- Task goal: After locating the line that contains "FIRE（経済的自立、早期リタイア） (782, 1932)" in the records below, write out exactly that line and each line after it through the one that contains "[Toggle navigation] (117, 10)", and nothing else.

- Dataset entries:
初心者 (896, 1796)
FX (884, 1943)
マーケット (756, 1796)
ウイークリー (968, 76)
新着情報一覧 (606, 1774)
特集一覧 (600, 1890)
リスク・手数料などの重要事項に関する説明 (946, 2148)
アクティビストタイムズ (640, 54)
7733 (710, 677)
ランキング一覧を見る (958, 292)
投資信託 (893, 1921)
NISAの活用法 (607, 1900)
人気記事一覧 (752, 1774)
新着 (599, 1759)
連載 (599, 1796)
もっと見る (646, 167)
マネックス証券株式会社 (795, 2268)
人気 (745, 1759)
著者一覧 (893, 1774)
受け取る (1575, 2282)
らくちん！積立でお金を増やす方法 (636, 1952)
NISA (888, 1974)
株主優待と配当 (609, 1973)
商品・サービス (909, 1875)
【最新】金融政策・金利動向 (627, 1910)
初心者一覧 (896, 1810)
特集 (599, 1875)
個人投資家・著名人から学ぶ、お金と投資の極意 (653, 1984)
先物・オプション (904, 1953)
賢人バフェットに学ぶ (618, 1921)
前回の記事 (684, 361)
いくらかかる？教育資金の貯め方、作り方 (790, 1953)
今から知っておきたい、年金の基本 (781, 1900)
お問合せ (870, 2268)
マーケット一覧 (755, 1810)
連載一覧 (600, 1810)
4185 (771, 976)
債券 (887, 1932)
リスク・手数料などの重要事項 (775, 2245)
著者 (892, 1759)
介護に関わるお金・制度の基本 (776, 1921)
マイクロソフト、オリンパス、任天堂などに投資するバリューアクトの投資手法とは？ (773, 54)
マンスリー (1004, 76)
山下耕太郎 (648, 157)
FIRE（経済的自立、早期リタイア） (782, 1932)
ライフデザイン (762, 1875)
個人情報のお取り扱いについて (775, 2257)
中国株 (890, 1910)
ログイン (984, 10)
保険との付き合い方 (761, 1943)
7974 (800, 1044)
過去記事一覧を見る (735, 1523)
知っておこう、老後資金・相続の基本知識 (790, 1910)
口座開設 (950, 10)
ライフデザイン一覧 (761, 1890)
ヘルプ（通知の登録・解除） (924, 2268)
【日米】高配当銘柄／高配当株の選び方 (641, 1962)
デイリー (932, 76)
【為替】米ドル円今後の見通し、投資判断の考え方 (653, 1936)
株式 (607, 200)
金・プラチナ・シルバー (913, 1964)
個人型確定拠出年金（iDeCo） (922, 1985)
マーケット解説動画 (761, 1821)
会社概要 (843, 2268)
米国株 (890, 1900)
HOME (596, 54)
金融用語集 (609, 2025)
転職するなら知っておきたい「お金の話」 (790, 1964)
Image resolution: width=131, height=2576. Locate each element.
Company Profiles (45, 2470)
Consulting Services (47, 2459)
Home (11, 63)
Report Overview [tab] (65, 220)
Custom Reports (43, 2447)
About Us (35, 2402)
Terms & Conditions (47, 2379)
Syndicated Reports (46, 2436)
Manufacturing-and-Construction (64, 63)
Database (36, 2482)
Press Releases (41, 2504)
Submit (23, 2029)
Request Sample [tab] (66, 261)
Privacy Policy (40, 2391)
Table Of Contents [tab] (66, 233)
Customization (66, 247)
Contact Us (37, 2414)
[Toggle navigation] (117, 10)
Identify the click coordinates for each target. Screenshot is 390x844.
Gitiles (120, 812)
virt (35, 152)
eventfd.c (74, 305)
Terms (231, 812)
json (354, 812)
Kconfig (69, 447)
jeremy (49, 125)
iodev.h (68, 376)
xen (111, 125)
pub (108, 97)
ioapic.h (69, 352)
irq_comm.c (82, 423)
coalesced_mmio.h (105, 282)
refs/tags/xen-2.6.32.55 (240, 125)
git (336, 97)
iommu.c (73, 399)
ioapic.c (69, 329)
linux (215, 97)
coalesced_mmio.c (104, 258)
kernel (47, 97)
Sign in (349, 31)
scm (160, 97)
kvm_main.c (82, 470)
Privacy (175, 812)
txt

- Answer below:
FIRE（経済的自立、早期リタイア） (782, 1932)
ライフデザイン (762, 1875)
個人情報のお取り扱いについて (775, 2257)
中国株 (890, 1910)
ログイン (984, 10)
保険との付き合い方 (761, 1943)
7974 (800, 1044)
過去記事一覧を見る (735, 1523)
知っておこう、老後資金・相続の基本知識 (790, 1910)
口座開設 (950, 10)
ライフデザイン一覧 (761, 1890)
ヘルプ（通知の登録・解除） (924, 2268)
【日米】高配当銘柄／高配当株の選び方 (641, 1962)
デイリー (932, 76)
【為替】米ドル円今後の見通し、投資判断の考え方 (653, 1936)
株式 (607, 200)
金・プラチナ・シルバー (913, 1964)
個人型確定拠出年金（iDeCo） (922, 1985)
マーケット解説動画 (761, 1821)
会社概要 (843, 2268)
米国株 (890, 1900)
HOME (596, 54)
金融用語集 (609, 2025)
転職するなら知っておきたい「お金の話」 (790, 1964)
Image resolution: width=131, height=2576. Locate each element.
Company Profiles (45, 2470)
Consulting Services (47, 2459)
Home (11, 63)
Report Overview [tab] (65, 220)
Custom Reports (43, 2447)
About Us (35, 2402)
Terms & Conditions (47, 2379)
Syndicated Reports (46, 2436)
Manufacturing-and-Construction (64, 63)
Database (36, 2482)
Press Releases (41, 2504)
Submit (23, 2029)
Request Sample [tab] (66, 261)
Privacy Policy (40, 2391)
Table Of Contents [tab] (66, 233)
Customization (66, 247)
Contact Us (37, 2414)
[Toggle navigation] (117, 10)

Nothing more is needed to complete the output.